Heroin is used medically in a small number of countries, most notably the United Kingdom, where it is prescribed under its pharmaceutical name, diamorphine. It is a legal, regulated medication in British hospitals for severe pain, terminal illness, and certain cardiac emergencies. In the United States, however, heroin is classified as a Schedule I controlled substance, meaning federal law considers it to have no accepted medical use and prohibits its prescription entirely.
Where Diamorphine Is Prescribed
The UK is the most prominent example of a country that uses pharmaceutical-grade heroin in clinical medicine. British hospitals stock diamorphine hydrochloride as a standard injectable painkiller, and it appears in national prescribing guidelines alongside morphine and other opioids. Its primary uses include relief of severe pain after surgery, pain management in terminally ill patients (particularly those with cancer), chest pain during a heart attack, and breathlessness caused by fluid buildup in the lungs.
In British cardiology, diamorphine has a long history of use for managing acute heart failure, unstable angina, and the pain of a heart attack. It remains part of the treatment toolkit in those emergency settings. A small number of other countries, including some in continental Europe, have also permitted diamorphine prescribing in limited contexts, but the UK is where its clinical use is most widespread and routine.

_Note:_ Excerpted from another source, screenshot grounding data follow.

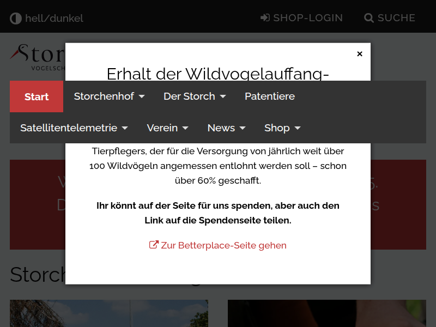Expand the Der Storch dropdown
Viewport: 436px width, 327px height.
[195, 96]
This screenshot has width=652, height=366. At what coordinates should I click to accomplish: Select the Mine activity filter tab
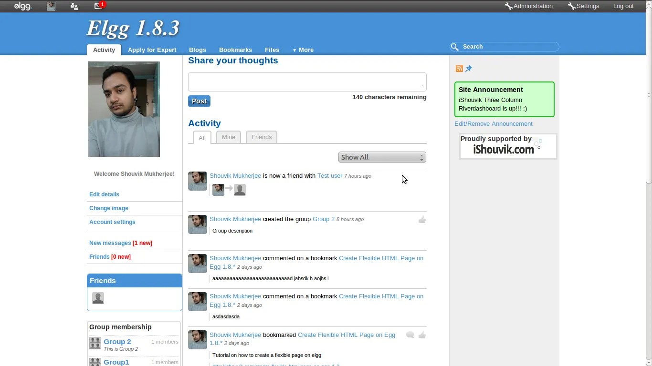[x=228, y=137]
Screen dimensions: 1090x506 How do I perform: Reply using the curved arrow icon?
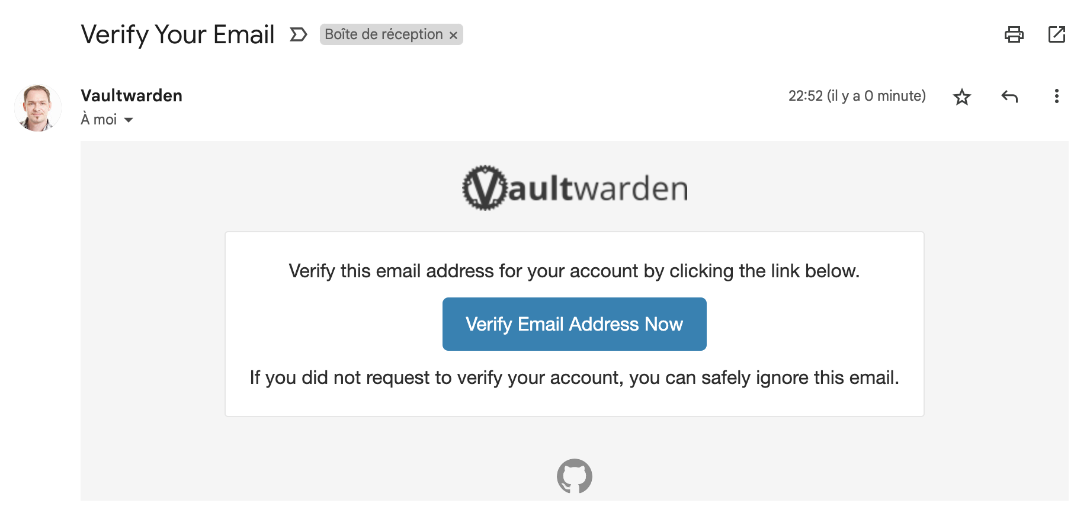click(x=1009, y=96)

Why Hospitals Prefer It Over Morphine
The reason diamorphine has a place in medicine comes down to a practical advantage: it dissolves in water far more easily than morphine does. This high solubility means that even large doses can be delivered in a very small volume of liquid. For patients receiving injections under the skin, as is common in palliative care, this matters a great deal. Morphine requires a larger volume of fluid to deliver the same level of pain relief, and at higher doses those larger injections can themselves become painful.

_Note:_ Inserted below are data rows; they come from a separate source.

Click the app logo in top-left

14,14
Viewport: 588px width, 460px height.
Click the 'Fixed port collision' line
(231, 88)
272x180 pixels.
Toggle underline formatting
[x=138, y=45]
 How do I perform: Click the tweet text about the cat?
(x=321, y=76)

NHS palliative care guidelines list diamorphine as a preferred option for patients who can no longer swallow oral medication and need a continuous injection via a small pump worn under the skin. The conversion ratio is straightforward: 1 mg of injected diamorphine provides roughly the same pain relief as 3 mg of oral morphine. So a patient taking 120 mg of oral morphine per day would switch to about 40 mg of subcutaneous diamorphine over 24 hours, delivered in a compact, comfortable volume.
How It Is Given in Hospitals
Medical diamorphine is administered by injection only, through three possible routes: into a vein, into a muscle, or under the skin. In palliative care, the subcutaneous route is most common, often through a small battery-powered pump that delivers a steady dose over 24 to 48 hours. This setup lets patients remain at home or in a hospice rather than being tethered to hospital equipment.

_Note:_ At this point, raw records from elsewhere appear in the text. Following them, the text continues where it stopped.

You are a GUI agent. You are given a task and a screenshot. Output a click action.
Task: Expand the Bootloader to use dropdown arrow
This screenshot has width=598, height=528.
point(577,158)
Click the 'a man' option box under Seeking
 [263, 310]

For acute emergencies like heart attacks, diamorphine is typically given directly into a vein for the fastest possible relief. In all cases, it is prepared and administered by healthcare professionals in a controlled setting. The drug is mixed with a glucose or saline solution before injection.
Side Effects and Risks
Medically administered diamorphine carries the same core risks as any potent opioid. The most serious concern is respiratory depression, where breathing slows dangerously. This risk increases sharply if the drug is combined with sedatives, alcohol, or cannabis. Memorial Sloan Kettering Cancer Center notes that combining opioids like diamorphine with benzodiazepines (common anti-anxiety medications) has caused severe drowsiness, breathing failure, and death.
Other common side effects mirror those of morphine: nausea, constipation, drowsiness, and confusion. In palliative care, these are generally manageable and considered an acceptable tradeoff for effective pain control in patients with limited life expectancy. Physical dependence develops with regular use, but in the context of terminal illness, that is rarely a clinical concern.
Why It Is Banned in the United States
The U.S. Drug Enforcement Administration classifies heroin as a Schedule I substance, the most restrictive category. The legal criteria for Schedule I are that a drug has “no currently accepted medical use in the United States, a lack of accepted safety for use under medical supervision, and a high potential for abuse.” This classification makes it illegal to manufacture, prescribe, or possess heroin for any purpose, including medicine.
This does not reflect a pharmacological judgment that diamorphine is uniquely dangerous compared to other opioids. American hospitals use other powerful opioids for the same clinical scenarios where the UK uses diamorphine. The ban is a regulatory and political decision rooted in decades of drug policy, not a conclusion that morphine or other alternatives are medically superior. In practice, U.S. patients receiving end-of-life care or recovering from surgery have access to opioids that provide equivalent pain relief, just not this particular one.
Heroin-Assisted Treatment for Addiction
Separate from pain management, a handful of countries use pharmaceutical heroin as a treatment for severe opioid addiction itself. Switzerland pioneered this approach in the 1990s, and programs now operate in Germany, the Netherlands, Canada, and Denmark, among others. In these programs, people with long-standing heroin addiction who have not responded to standard treatments like methadone receive supervised doses of injectable diamorphine at specialized clinics.
The goal is not to cure addiction in a single step but to stabilize patients, reduce illegal drug use, lower overdose deaths, and connect people with health and social services. This use remains controversial and is not permitted in the United States or most other countries.